Demuth was an introvert, absorbed in his own private world, and although he didn’t inherit his father’s strong physical genes, he coincided with him at least in one area – art. Among Charles’ great aunts and great uncles on his father’s side there were a lot of amateur painters. His father had also dabbled in amateur photography, though his passion for it had sprung from an antiquarian and historical pursuit instead of an aesthetic one. It was clear that the young Charles displayed an unusually precocious gift for art.

In 1903, Charles Demuth entered the Drexel Institute of Art, Science, and Industry in Philadelphia as an elementary art student, and in 1905 he entered the Pennsylvania Academy of Fine Arts, where he had William Merritt Chase and Thomas Anschutz as teachers.

 

In 1907, Charles Demuth went to Paris, and his interactions with the local artistic styles, expressive forms and colors defined his later work. He was one of the few American painters of that period who had a complete understanding of the new European movements, such as Cubism or Dada. Demuth evolved in his art, always remaining receptive throughout his career to a wide range of styles and influences, which were intelligently transmuted in his works.

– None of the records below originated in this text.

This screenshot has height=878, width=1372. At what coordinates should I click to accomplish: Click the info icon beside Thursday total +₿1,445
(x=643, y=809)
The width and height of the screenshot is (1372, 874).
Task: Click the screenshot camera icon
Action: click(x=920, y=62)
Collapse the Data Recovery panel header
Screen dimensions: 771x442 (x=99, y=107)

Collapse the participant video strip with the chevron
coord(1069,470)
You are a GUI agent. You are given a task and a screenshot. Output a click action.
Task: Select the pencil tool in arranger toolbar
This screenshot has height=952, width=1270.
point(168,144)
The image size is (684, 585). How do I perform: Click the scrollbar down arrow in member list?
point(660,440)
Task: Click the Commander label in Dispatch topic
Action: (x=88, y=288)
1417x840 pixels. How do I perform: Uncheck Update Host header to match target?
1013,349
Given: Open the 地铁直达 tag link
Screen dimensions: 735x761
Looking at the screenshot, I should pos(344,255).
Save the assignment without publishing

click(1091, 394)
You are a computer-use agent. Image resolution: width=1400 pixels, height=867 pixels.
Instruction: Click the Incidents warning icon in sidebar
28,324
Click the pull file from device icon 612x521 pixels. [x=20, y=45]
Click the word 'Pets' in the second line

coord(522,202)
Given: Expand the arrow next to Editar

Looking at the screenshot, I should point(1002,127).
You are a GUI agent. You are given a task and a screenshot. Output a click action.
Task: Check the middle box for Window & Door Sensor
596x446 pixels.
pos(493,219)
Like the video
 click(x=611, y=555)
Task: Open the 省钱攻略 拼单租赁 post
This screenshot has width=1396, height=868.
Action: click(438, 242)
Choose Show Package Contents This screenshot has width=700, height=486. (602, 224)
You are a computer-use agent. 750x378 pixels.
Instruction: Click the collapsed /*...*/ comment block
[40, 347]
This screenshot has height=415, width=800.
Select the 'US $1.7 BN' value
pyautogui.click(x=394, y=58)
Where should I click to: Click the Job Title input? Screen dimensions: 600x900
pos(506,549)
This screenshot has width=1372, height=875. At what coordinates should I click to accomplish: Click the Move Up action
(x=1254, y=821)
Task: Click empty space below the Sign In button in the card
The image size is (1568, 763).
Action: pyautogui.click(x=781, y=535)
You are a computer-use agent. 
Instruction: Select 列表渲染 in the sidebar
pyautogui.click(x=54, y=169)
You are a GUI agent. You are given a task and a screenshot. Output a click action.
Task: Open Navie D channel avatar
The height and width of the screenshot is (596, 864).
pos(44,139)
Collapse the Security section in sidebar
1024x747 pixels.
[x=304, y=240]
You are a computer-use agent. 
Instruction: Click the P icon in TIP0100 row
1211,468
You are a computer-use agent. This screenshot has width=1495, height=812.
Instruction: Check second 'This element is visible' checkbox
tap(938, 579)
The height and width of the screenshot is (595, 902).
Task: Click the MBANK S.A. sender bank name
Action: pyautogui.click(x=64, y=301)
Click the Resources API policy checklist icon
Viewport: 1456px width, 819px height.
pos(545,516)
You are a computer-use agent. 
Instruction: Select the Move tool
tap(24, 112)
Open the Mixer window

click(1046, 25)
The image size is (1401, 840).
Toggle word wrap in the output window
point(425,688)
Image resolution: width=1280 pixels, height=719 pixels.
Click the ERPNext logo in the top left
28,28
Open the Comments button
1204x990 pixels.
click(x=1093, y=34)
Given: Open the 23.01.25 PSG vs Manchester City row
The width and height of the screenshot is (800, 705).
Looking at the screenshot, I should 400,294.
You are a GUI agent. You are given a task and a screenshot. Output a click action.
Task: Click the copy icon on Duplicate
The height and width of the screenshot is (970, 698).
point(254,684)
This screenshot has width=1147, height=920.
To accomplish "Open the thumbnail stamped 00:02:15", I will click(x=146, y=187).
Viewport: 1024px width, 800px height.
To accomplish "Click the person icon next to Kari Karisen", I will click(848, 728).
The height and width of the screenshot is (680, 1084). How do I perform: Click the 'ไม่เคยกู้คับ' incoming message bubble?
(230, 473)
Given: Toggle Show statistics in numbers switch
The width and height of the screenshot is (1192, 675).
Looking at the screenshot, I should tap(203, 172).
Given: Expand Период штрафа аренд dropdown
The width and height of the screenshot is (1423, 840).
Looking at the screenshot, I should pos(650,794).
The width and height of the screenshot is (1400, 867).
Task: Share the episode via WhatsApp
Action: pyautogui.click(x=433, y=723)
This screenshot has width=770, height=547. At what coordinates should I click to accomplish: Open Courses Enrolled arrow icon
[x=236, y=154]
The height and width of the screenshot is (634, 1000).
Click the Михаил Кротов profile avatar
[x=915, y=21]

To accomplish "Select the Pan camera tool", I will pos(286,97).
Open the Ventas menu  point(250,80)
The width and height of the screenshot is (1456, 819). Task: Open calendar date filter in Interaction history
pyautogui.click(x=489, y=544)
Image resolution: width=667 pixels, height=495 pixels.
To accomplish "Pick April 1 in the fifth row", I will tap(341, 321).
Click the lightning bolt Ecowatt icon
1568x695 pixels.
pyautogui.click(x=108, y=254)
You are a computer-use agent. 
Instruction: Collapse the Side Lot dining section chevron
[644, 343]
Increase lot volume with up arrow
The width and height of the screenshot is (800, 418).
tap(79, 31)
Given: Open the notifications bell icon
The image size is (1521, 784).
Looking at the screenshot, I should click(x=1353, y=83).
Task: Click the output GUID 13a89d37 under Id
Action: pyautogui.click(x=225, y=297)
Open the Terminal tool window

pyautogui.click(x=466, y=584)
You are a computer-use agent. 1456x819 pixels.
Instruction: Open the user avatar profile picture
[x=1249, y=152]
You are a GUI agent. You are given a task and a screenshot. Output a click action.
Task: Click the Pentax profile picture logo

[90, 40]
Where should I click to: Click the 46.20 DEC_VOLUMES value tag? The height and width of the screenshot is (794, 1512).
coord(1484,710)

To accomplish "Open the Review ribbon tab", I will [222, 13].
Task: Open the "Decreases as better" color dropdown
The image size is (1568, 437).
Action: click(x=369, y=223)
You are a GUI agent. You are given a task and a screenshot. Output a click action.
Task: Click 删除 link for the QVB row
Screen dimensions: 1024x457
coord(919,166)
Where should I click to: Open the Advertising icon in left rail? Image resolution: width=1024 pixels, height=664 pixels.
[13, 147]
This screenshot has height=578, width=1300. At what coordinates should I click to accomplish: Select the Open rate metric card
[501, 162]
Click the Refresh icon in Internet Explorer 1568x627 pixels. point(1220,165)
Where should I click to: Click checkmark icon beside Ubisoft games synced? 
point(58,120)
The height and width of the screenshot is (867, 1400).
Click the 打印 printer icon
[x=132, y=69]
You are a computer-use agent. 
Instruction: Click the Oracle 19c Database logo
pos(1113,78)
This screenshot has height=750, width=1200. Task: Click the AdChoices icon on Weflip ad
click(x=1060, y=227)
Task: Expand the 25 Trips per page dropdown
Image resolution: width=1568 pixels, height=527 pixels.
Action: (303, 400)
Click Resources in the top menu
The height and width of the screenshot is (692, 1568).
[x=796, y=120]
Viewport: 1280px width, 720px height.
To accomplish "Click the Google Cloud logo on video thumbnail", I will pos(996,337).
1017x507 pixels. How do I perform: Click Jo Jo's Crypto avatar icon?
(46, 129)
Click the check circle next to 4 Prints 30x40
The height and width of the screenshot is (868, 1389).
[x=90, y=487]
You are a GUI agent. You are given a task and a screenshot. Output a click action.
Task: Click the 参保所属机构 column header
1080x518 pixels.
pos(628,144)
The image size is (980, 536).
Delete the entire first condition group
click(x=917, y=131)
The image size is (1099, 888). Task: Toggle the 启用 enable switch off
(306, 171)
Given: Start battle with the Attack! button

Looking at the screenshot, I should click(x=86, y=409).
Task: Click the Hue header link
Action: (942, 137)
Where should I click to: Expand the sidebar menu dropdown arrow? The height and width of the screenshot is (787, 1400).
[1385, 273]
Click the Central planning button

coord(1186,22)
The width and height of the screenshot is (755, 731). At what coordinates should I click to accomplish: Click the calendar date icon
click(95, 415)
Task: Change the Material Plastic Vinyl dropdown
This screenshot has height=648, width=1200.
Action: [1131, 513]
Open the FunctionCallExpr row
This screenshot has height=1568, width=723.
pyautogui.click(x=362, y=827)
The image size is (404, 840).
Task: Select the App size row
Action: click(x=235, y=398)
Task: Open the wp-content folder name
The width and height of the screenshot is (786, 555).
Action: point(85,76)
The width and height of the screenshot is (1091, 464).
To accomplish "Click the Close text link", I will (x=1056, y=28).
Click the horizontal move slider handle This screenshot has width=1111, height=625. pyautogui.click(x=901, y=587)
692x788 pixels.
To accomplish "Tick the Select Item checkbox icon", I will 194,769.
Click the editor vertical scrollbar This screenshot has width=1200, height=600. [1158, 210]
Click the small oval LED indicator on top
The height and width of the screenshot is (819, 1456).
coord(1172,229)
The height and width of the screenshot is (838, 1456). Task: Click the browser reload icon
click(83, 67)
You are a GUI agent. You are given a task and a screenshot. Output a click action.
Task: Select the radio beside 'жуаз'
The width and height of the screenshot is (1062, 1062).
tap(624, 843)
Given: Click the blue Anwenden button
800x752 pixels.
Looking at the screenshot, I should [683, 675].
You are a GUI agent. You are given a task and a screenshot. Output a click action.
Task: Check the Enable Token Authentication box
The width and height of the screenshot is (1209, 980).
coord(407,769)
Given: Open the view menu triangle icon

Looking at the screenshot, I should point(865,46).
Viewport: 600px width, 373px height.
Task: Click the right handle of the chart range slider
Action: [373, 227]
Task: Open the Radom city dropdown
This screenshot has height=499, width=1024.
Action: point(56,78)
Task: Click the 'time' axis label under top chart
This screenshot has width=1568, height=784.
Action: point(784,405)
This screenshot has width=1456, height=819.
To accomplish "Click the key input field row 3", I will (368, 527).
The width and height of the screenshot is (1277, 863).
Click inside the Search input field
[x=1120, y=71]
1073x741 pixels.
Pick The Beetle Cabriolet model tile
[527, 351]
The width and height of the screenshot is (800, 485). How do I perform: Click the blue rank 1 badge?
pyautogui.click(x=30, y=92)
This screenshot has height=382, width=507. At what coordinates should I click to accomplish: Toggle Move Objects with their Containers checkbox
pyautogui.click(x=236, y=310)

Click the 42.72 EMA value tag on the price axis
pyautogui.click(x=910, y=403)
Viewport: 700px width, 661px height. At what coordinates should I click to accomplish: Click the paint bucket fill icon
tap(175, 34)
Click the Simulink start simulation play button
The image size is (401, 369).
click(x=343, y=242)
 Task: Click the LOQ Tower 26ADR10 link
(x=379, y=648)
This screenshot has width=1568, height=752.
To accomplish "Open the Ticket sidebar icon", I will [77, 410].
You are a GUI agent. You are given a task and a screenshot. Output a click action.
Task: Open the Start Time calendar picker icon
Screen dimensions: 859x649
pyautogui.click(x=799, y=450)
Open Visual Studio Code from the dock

Between 1912 and 1913, Demuth’s early watercolors reveal a fragile, understated style, with landscapes executed in delicate washes, evoking his European associations and inspirations. By 1915, he was already established as a major American artist through his flower studies, landscapes, and depictions of circus or cabaret performers.

In 1923, Charles Demuth began painting his series of “poster portraits”, symbolic interpretations of the works of fellow artists and writers, including Georgia O’Keeffe, Arthur Dove, John Marin, Gertrude Stein, and William Carlos Williams. That same year, Demuth became one of the first of his contemporaries to have work purchased for the Metropolitan Museum of Art’s permanent collection. Source: Wikiart.